Comme nous l’avons vu, les Credit Default Swaps ont fait l’objet de nombreuses attaques de la part de responsables politiques mais aussi d’experts économiques. Le principal reproche qui leur a été adressé est le fait qu’ils attisaient une crise déjà présente. On parle alors de risque systémique, c’est à dire d’une menace planant sur l’ensemble de l’économie et de la finance mondiale. De nombreux experts se sont affrontés sur le sujet, certains pensant que les CDS permettaient de diminuer les risques encourus par les prêteurs et donc d’augmenter les prêts alors que d’autres soutenaient que ces produits dérivés ne participaient qu’à la déstabilisation du système financier. En effet, une grande majorité d’articles de la recherche économique au sujet des CDS fait mention de la notion de risque systémique. Ceci est notable sur le graphique des occurrences donné par Gargantext, en prenant en argument un corpus généré par Web Of Science avec l’équation « CDS + crisis ».
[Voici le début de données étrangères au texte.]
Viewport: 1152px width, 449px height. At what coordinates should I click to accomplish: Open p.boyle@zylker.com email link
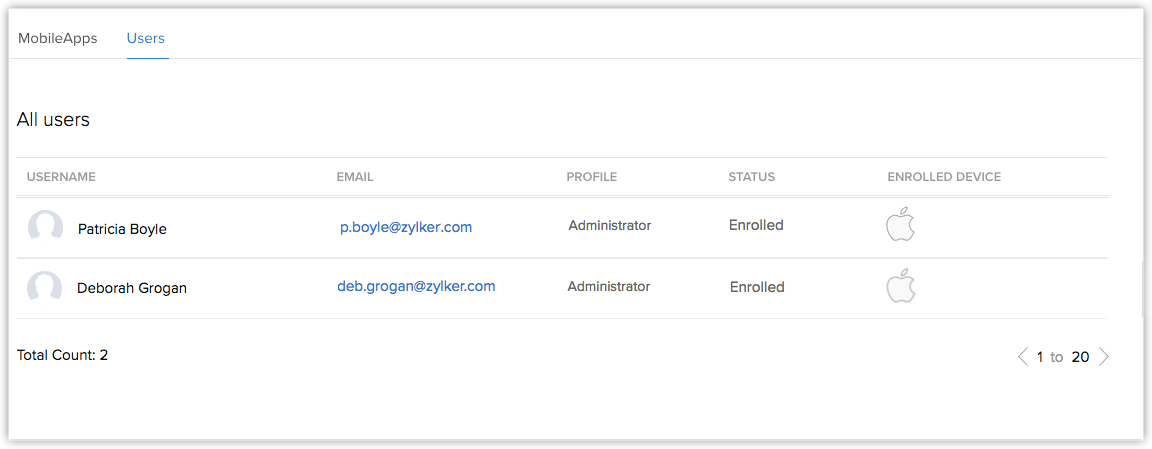point(406,227)
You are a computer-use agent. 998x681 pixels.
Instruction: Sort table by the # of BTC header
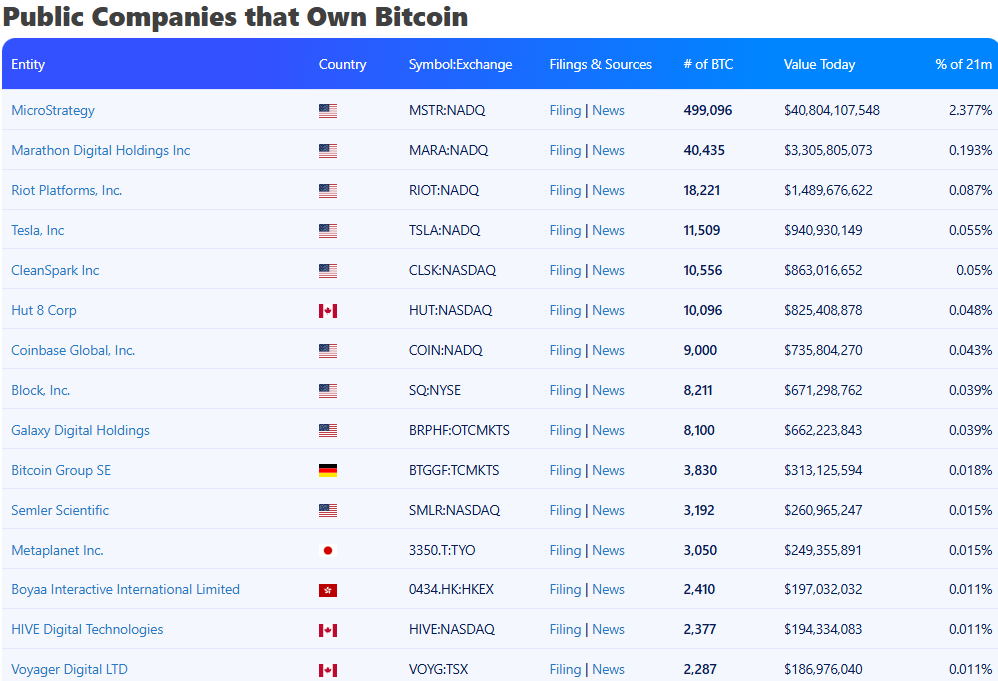pyautogui.click(x=708, y=64)
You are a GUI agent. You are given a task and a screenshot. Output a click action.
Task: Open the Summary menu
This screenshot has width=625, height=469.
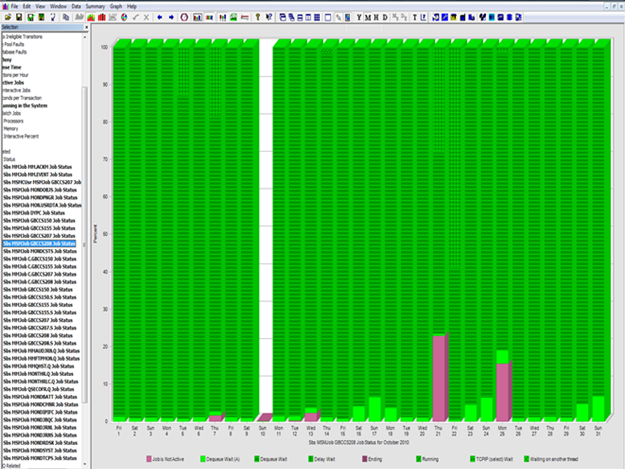pyautogui.click(x=95, y=6)
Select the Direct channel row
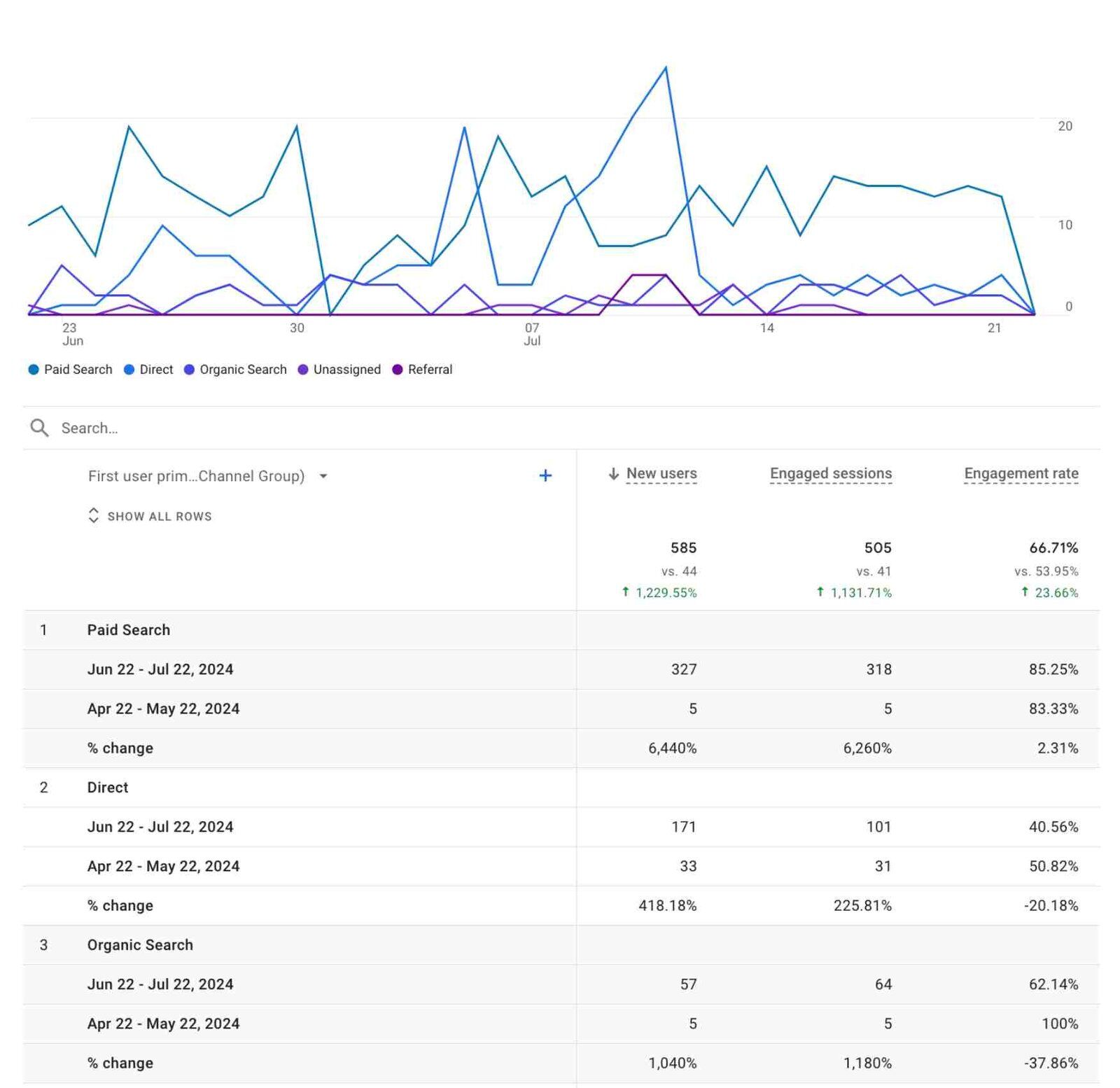The image size is (1120, 1088). pos(108,788)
Le travail de Murillo Campello et de Rafael Matta publié en août 2012 dans Economics Letters et intitulé Credit Default Swaps and Risk-Shifting est un très bon exemple de ce second mode de pensée. Cet article n’a été cité que six fois (Source : Google Scholar), mais un de ses co-rédacteurs est un professeur de renom. En effet, Murillo Campello est professeur de finance à l’université de Cornell aux États-Unis. Ses articles ont déjà été cités 6481 fois (Source : Google Scholar). Ainsi, cet article a été choisi pour illustrer un modèle de travail de recherche économique prouvant les effets pervers des CDS car son contenu est fiable -au vu de la notoriété de son rédacteur- et que le modèle mathématique présenté n’est pas trop ardu à comprendre.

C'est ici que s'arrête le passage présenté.